You see, we’re both incredibly stubborn. And reactive (possibly me more-so than him). And quick to assume. And quick to jump at each other over the littlest of things.
Our weakness is our communication.
He will say something completely harmless and without intent, and I’ll take it to mean a personal attack. I’ll let my frustration regarding one aspect of my life or something that happened that day to seep into my tone, and he’ll consider it as me placing the blame on him. And because we react, it makes it cyclical.
Struggling with communicating with him isn’t fun. But you know what? I’m learning how to welcome the struggle, because it constantly reminds me of just how much we have grown. There’s now an always increasing likelihood that one of us (he) will say sorry, and we’ve gained an ability to bounce back right after. The understanding we’ve come to have over our tendencies and quirks like this, we now anticipate the struggle, and don’t let it have a baring on our days or moods or attitudes.
“Our weakness, and our ability to overcome it, show us our strength.”
That’s one of my favorite verses, 2 Corinthians 12:9-10. For when I am weak, then I am strong. I’ve always interpreted it personally, applicable to me and my life, me and my relationship with the Lord. But isn’t is applicable in everything? The times when you are weakest, in an endeavor, in friendships and relationships, you get to see just how strong they really are.
So when we hear to delight in that, to honestly and truly be glad of our shortcomings… that means in all areas of our life. Not just with ourselves intrinsically, but in the ways in which we are able to see strength in all areas of our lives. Because in seeing strength, we must first acknowledge the weakness. And in acknowledging them, we see how far we’ve come.

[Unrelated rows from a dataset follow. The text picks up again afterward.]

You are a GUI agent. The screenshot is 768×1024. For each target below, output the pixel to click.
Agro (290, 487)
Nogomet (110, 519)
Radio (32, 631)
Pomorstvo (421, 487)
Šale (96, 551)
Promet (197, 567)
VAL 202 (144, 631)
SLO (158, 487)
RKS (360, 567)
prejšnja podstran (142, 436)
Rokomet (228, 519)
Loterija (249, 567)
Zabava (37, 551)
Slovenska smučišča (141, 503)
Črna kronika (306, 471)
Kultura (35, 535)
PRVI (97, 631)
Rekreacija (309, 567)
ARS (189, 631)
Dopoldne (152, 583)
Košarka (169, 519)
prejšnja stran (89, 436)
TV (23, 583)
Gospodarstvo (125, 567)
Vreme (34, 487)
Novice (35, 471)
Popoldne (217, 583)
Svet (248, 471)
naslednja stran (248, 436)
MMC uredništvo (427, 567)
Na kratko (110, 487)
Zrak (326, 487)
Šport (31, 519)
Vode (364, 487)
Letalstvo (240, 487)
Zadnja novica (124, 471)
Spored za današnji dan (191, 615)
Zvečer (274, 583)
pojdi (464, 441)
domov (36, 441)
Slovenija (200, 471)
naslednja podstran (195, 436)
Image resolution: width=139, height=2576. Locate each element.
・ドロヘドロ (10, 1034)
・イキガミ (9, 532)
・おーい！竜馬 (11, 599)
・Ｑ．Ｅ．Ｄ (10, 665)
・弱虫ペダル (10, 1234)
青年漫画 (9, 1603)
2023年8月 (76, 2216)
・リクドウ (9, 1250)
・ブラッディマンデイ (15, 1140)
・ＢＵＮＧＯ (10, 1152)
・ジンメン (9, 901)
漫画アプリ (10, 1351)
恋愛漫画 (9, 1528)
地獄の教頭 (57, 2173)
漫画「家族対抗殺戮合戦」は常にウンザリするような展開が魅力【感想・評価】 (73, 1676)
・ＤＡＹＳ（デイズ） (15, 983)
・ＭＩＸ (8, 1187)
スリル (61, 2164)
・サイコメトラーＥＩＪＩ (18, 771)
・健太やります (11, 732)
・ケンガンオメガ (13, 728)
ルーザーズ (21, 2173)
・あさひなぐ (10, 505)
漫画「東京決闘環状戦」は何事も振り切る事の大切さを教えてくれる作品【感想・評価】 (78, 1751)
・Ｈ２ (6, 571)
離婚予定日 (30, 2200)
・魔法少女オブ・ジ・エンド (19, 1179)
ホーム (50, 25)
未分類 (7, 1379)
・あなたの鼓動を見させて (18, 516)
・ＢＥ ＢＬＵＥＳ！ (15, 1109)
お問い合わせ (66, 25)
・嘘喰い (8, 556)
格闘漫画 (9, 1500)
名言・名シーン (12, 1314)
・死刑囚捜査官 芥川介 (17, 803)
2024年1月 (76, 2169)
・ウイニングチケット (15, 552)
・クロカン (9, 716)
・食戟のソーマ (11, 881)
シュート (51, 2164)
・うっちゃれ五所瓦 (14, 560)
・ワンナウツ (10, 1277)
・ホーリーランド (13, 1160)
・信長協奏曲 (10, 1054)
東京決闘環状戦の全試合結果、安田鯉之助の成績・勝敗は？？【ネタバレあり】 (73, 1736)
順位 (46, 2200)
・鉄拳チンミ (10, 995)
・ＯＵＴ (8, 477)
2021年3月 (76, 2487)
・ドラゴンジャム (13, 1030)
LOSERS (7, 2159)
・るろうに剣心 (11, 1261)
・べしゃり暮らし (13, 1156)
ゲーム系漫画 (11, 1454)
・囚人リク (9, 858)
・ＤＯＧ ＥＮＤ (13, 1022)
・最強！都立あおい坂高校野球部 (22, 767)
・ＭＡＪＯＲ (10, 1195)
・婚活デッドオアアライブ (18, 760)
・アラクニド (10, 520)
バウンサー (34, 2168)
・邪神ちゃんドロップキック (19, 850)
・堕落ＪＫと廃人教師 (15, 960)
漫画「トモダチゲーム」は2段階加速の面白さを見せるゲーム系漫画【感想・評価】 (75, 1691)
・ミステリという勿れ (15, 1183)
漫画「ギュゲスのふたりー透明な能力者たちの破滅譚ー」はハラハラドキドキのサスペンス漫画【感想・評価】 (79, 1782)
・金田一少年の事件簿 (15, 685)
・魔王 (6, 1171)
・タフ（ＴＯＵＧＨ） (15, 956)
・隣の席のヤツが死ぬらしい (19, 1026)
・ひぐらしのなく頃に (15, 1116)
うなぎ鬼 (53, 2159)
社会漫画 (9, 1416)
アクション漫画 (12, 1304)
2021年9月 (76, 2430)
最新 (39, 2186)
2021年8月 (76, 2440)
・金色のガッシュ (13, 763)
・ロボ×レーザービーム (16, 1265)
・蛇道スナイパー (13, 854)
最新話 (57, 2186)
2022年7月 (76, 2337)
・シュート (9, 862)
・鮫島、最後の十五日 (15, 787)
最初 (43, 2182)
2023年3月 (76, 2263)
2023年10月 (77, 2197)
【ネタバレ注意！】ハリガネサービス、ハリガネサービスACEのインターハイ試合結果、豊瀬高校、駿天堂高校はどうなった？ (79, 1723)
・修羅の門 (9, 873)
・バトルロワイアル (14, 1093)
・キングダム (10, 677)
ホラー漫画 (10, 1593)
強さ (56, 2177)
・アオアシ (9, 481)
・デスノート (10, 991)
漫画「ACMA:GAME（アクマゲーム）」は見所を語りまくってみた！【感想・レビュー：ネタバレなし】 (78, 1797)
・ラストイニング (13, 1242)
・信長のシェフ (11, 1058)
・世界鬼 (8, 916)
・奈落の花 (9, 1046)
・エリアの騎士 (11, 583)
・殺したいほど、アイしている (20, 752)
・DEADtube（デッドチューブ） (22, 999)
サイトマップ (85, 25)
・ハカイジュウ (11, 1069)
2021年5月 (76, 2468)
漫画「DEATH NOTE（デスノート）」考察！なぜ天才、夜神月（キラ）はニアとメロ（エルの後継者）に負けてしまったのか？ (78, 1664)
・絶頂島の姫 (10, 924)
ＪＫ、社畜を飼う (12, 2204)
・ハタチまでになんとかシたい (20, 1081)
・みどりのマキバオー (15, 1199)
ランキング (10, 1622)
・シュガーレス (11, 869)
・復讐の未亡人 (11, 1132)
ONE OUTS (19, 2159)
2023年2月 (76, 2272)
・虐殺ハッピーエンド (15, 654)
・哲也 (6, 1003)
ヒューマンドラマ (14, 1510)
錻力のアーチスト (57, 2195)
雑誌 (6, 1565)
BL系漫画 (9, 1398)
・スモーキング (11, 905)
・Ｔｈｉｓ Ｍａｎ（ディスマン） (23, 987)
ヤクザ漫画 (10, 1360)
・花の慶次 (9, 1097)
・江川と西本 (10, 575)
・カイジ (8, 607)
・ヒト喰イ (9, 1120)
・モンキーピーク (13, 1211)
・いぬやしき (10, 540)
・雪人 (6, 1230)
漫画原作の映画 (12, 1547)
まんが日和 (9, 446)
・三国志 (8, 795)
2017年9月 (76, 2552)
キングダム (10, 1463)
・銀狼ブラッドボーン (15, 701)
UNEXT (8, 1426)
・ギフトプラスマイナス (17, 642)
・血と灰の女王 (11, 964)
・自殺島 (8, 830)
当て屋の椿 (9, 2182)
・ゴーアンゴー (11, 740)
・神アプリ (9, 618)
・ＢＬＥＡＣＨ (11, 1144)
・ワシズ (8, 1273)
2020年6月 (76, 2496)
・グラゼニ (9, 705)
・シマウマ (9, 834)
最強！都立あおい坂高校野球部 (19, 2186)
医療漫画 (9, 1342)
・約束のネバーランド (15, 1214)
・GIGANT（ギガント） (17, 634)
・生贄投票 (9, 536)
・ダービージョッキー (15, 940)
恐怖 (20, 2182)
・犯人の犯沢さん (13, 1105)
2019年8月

My husband and I will always bicker, argue, and fight back. We’ll still forget to fill the other in on something, misinterpret a tone, or pick apart statements for the sake of the argument. But from where we were 7 years ago, 6 years ago? We have grown so much. Because we want to overcome it. We don’t want to hurt each other, we don’t want to let one conversation control our attitudes and relationship for that entire day. We let it make us stronger. We let it show us how strong we, and our relationship, can actually be.